Anttoni Numminen, a third-year at Aberdeen University and news editor of student paper The Gaudie, said the increase in cheating incidents could be linked to an abundance of adverts for essay mills.
He said: “Try posting anything on Twitter with the words ‘essay’ or ‘deadline’ and you’ll get three or four adverts in your replies straight away.
“It also reflects some of the pressure on students to constantly get high grades.
“The Covid pandemic has made things worse, with adverse effects on most students’ ability to do as well, be that through a lack of resources or an environment in which you can’t study.
“I’m not saying it’s right, but you can perhaps see why it is happening.”
The move to ban essay mills has been backed by the National Union Of Students (NUS) and it is understood representative body University Scotland is also “minded” to support the move.
NUS Scotland president Matt Crilly said: “These private companies prey on students’ vulnerabilities and insecurities to make money through exploitation – and never more so than during the pandemic.
“We hope that preventative action will be taken against them very soon.
“In the meantime we would urge universities to put in place academic and pastoral support so that students are never in the position of feeling they have to turn to essay mills in the first place.”
Of the 338 cases of collusion and plagiarism reported by north universities last year, the majority were experienced at Aberdeen University and Robert Gordon University, with 144 and 141 respectively.

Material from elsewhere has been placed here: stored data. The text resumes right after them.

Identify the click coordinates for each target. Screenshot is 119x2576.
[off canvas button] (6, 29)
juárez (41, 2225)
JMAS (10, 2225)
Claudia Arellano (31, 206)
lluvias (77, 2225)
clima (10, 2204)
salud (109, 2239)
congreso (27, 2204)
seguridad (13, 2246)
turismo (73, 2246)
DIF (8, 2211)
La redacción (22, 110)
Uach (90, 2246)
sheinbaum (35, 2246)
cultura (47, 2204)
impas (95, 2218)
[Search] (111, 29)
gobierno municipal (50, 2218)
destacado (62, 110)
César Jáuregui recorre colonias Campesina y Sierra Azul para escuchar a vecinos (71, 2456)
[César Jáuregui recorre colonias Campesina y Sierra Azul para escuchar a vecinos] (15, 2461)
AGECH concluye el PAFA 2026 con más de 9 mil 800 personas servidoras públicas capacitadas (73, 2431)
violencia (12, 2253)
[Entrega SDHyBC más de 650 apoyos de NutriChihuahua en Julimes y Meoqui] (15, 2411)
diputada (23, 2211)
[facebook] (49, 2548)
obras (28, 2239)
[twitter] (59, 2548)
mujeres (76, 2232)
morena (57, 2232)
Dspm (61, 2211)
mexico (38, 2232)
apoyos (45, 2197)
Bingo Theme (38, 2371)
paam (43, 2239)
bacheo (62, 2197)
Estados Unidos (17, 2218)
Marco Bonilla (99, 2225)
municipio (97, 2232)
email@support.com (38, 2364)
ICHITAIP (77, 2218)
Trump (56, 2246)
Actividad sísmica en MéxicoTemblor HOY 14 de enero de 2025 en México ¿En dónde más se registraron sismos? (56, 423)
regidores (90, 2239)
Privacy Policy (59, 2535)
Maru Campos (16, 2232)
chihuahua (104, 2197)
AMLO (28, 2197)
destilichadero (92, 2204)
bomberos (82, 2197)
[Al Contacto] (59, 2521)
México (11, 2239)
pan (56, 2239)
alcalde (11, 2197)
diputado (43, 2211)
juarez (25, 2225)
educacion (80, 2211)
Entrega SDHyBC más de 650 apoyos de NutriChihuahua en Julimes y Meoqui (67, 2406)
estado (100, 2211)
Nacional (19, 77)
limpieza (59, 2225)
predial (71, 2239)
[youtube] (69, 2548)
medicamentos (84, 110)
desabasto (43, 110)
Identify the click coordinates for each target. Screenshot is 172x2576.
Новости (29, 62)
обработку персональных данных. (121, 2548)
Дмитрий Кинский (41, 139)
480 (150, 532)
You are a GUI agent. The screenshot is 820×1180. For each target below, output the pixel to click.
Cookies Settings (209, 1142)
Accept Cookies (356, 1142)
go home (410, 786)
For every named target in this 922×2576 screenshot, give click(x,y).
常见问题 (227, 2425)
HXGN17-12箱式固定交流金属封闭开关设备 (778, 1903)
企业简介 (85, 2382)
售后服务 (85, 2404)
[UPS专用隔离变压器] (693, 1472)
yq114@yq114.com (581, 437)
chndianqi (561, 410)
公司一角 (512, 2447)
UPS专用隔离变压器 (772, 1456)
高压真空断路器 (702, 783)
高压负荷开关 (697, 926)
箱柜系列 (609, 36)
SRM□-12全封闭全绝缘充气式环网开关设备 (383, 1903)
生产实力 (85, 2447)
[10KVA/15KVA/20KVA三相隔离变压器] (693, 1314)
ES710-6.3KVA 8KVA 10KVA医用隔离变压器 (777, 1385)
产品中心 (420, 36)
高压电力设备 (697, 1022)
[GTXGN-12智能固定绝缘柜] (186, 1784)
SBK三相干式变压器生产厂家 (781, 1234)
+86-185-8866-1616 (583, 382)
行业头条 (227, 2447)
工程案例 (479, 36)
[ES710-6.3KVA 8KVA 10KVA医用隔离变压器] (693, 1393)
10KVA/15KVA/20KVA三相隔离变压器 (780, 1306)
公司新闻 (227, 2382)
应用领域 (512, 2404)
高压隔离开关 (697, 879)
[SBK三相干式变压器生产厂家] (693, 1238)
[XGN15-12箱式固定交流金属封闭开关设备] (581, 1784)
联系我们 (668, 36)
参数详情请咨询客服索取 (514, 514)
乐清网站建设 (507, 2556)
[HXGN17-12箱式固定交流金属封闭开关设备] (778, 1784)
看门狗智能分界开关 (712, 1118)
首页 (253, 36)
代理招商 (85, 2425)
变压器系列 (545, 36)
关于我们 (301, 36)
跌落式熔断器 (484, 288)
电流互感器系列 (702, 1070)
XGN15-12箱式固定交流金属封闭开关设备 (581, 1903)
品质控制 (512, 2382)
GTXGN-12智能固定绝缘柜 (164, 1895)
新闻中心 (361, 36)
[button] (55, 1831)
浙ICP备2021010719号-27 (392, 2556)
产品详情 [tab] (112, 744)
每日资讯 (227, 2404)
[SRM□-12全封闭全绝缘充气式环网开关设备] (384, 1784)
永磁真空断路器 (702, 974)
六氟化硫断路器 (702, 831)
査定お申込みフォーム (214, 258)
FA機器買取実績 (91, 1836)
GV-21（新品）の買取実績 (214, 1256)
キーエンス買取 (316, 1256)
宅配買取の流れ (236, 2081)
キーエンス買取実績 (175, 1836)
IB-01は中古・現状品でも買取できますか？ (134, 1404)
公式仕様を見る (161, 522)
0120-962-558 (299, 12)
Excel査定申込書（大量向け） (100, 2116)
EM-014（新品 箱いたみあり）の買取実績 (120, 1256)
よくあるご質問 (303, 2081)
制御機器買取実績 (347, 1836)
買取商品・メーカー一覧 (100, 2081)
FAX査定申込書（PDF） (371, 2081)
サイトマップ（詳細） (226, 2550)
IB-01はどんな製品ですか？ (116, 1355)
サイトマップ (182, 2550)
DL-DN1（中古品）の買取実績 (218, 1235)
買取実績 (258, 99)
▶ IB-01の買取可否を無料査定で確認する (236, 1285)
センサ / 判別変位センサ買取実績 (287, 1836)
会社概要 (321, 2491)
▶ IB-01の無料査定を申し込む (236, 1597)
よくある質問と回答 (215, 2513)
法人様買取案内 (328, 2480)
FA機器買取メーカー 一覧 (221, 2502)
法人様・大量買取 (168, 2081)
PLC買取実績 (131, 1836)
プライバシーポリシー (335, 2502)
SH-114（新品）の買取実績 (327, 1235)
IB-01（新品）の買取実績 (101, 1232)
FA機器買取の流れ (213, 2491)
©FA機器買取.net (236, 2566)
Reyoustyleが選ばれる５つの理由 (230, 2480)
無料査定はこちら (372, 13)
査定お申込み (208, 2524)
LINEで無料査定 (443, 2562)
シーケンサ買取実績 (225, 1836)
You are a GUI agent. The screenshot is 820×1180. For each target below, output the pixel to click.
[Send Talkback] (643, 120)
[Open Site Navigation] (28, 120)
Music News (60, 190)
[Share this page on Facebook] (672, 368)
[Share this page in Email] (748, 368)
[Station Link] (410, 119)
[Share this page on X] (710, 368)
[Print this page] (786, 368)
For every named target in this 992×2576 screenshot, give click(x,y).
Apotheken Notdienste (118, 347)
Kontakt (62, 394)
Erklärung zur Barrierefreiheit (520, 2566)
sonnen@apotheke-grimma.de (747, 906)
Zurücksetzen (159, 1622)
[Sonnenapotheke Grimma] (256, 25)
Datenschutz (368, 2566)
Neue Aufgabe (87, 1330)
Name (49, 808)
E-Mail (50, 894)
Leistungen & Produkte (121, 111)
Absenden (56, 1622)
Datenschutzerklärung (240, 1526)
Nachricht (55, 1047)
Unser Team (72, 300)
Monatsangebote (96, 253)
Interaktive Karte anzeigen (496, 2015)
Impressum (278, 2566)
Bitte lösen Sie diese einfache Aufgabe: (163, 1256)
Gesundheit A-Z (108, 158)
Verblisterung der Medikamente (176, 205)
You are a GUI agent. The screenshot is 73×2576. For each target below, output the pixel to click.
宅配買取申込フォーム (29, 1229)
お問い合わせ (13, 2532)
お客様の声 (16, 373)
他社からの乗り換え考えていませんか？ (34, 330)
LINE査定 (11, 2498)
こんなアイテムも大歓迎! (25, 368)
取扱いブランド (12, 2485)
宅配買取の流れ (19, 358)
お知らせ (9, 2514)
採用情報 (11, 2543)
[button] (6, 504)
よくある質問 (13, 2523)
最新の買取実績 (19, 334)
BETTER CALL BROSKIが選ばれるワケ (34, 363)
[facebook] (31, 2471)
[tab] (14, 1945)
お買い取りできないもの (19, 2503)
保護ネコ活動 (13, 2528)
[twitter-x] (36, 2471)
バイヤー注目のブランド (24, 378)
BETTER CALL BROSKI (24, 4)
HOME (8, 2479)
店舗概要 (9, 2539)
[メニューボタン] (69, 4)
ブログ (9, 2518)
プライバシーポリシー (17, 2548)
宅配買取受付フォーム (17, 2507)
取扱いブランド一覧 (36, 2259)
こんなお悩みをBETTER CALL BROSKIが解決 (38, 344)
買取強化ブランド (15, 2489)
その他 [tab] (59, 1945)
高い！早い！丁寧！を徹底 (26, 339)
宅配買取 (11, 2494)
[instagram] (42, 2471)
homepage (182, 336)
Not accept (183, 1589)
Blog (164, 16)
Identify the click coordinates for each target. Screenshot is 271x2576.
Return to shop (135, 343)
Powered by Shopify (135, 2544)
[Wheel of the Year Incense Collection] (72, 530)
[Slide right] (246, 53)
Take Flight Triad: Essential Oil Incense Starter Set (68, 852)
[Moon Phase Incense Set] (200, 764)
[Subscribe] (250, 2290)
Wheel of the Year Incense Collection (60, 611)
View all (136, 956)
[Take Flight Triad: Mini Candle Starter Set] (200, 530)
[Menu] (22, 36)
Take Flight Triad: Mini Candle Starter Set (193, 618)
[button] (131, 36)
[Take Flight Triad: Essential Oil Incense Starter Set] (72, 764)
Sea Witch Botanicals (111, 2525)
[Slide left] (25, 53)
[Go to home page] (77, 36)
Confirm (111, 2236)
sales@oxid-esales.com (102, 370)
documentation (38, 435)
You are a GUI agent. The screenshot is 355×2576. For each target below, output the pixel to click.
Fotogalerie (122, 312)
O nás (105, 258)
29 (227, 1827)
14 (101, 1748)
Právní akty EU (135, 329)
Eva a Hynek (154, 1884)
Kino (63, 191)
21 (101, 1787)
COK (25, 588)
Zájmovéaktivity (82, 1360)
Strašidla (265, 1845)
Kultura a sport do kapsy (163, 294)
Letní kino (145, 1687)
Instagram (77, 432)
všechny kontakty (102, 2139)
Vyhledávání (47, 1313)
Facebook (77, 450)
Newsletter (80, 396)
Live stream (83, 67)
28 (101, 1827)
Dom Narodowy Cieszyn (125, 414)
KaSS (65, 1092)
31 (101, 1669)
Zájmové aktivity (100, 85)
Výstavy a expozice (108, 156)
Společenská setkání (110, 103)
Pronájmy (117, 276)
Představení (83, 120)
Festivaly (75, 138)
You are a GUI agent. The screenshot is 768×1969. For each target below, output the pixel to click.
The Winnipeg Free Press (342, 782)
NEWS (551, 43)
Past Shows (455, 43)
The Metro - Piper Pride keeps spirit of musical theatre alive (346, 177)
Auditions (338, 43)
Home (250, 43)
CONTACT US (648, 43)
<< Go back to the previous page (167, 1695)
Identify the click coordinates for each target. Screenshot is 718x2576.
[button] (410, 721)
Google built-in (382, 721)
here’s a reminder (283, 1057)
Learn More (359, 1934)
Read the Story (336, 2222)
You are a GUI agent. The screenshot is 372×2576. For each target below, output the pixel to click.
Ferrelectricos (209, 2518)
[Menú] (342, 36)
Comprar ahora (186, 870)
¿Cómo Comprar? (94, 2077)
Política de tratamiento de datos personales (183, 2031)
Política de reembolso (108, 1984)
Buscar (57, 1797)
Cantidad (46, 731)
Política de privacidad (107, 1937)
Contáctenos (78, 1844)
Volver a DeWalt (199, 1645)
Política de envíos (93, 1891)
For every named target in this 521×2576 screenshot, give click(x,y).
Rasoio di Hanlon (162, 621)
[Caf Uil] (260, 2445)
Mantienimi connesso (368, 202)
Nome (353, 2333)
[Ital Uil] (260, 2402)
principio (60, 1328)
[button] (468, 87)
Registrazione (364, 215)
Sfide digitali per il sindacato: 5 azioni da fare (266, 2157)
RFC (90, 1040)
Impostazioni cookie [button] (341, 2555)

Incidents were also discovered at SRUC, Nescol and the University Of The Highlands And Islands (UHI).
A spokesman for Aberdeen University said it takes such cases “very seriously” and keeps incident numbers under active review.
Robert Gordon University, meanwhile, said it is “committed to academic integrity.”
“In the academic year 2019-20, as we transitioned off campus due to Covid, our assessments were adjusted with formal invigilated examinations being replaced by online assessments,” a spokeswoman said.
“In the changed way of assessing, academic staff have continued to be vigilant to identify instances of potential misconduct, such as collusion – where students have worked together or shared work – and plagiarism.”